Directions for this task => The material below contains a line with "the latest iteration here (56, 284)" and a line with "Image resolution: width=92, height=2576.". Copy exactly those two lines and all lines between them.

Supplied data =>
● ● ● ●

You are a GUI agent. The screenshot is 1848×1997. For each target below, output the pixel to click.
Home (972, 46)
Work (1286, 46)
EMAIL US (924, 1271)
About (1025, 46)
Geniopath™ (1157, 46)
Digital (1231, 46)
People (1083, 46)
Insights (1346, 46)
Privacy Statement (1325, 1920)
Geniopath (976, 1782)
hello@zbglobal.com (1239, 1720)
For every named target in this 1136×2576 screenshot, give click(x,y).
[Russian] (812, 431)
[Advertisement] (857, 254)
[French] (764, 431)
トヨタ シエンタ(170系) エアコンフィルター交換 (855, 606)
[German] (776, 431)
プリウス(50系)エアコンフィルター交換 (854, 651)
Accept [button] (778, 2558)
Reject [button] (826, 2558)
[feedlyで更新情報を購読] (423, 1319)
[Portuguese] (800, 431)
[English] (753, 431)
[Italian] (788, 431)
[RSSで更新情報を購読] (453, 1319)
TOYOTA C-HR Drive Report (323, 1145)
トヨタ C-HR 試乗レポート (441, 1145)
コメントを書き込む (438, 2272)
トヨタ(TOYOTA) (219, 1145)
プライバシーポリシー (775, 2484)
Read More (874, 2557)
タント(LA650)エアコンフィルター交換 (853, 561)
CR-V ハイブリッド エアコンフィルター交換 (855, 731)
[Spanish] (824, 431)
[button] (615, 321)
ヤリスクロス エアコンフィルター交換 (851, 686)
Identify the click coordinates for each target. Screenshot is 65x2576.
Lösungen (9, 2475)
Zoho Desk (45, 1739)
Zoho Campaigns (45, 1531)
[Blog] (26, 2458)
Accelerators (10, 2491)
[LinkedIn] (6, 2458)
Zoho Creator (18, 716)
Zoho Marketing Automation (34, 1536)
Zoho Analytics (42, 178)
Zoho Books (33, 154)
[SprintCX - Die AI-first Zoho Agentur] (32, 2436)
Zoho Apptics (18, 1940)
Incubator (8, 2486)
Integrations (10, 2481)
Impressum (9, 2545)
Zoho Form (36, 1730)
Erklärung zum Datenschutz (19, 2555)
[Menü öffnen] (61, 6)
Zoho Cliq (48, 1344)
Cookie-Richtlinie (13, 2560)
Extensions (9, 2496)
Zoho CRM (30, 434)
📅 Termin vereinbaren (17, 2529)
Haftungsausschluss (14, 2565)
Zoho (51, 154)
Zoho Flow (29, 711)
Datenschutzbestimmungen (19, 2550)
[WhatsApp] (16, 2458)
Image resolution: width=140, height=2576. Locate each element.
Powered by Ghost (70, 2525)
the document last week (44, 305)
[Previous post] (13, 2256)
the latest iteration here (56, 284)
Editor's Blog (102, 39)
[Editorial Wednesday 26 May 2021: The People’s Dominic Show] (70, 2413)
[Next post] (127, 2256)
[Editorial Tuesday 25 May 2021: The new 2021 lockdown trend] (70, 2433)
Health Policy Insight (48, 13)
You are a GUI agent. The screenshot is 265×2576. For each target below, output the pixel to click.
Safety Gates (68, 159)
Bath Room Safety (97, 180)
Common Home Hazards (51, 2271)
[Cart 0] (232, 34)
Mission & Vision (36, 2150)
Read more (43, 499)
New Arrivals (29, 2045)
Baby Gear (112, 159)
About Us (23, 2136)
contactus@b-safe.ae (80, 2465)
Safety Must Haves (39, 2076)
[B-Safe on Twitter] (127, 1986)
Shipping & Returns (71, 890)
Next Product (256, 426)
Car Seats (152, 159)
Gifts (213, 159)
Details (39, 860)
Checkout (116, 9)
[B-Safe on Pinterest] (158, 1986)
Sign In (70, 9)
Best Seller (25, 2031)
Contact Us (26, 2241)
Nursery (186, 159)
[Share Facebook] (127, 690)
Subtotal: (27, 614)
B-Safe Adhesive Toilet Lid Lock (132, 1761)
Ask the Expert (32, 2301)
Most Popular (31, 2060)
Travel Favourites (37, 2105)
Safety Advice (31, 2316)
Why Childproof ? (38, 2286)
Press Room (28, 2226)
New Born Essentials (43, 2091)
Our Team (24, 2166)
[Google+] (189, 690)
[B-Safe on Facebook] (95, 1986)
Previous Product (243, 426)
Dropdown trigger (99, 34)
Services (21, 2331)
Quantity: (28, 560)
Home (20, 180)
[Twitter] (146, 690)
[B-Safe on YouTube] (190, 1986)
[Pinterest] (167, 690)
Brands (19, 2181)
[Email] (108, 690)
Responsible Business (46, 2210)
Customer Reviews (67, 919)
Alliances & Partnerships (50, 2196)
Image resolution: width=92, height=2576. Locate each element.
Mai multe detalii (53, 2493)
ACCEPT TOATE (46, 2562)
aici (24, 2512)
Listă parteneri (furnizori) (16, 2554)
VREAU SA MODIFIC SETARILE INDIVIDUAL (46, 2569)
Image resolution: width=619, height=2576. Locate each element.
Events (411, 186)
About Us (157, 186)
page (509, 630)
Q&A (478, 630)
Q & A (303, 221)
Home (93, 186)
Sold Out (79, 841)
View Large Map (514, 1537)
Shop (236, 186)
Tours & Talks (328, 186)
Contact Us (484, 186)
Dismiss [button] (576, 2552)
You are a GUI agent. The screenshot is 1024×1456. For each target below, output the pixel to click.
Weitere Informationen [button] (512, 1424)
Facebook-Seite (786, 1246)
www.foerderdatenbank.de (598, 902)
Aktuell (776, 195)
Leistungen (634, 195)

● ● ● ●

Task result =>
the latest iteration here (56, 284)
Editor's Blog (102, 39)
[Editorial Wednesday 26 May 2021: The People’s Dominic Show] (70, 2413)
[Next post] (127, 2256)
[Editorial Tuesday 25 May 2021: The new 2021 lockdown trend] (70, 2433)
Health Policy Insight (48, 13)
You are a GUI agent. The screenshot is 265×2576. For each target below, output the pixel to click.
Safety Gates (68, 159)
Bath Room Safety (97, 180)
Common Home Hazards (51, 2271)
[Cart 0] (232, 34)
Mission & Vision (36, 2150)
Read more (43, 499)
New Arrivals (29, 2045)
Baby Gear (112, 159)
About Us (23, 2136)
contactus@b-safe.ae (80, 2465)
Safety Must Haves (39, 2076)
[B-Safe on Twitter] (127, 1986)
Shipping & Returns (71, 890)
Next Product (256, 426)
Car Seats (152, 159)
Gifts (213, 159)
Details (39, 860)
Checkout (116, 9)
[B-Safe on Pinterest] (158, 1986)
Sign In (70, 9)
Best Seller (25, 2031)
Contact Us (26, 2241)
Nursery (186, 159)
[Share Facebook] (127, 690)
Subtotal: (27, 614)
B-Safe Adhesive Toilet Lid Lock (132, 1761)
Ask the Expert (32, 2301)
Most Popular (31, 2060)
Travel Favourites (37, 2105)
Safety Advice (31, 2316)
Why Childproof ? (38, 2286)
Press Room (28, 2226)
New Born Essentials (43, 2091)
Our Team (24, 2166)
[Google+] (189, 690)
[B-Safe on Facebook] (95, 1986)
Previous Product (243, 426)
Dropdown trigger (99, 34)
Services (21, 2331)
Quantity: (28, 560)
Home (20, 180)
[Twitter] (146, 690)
[B-Safe on YouTube] (190, 1986)
[Pinterest] (167, 690)
Brands (19, 2181)
[Email] (108, 690)
Responsible Business (46, 2210)
Customer Reviews (67, 919)
Alliances & Partnerships (50, 2196)
Image resolution: width=92, height=2576. Locate each element.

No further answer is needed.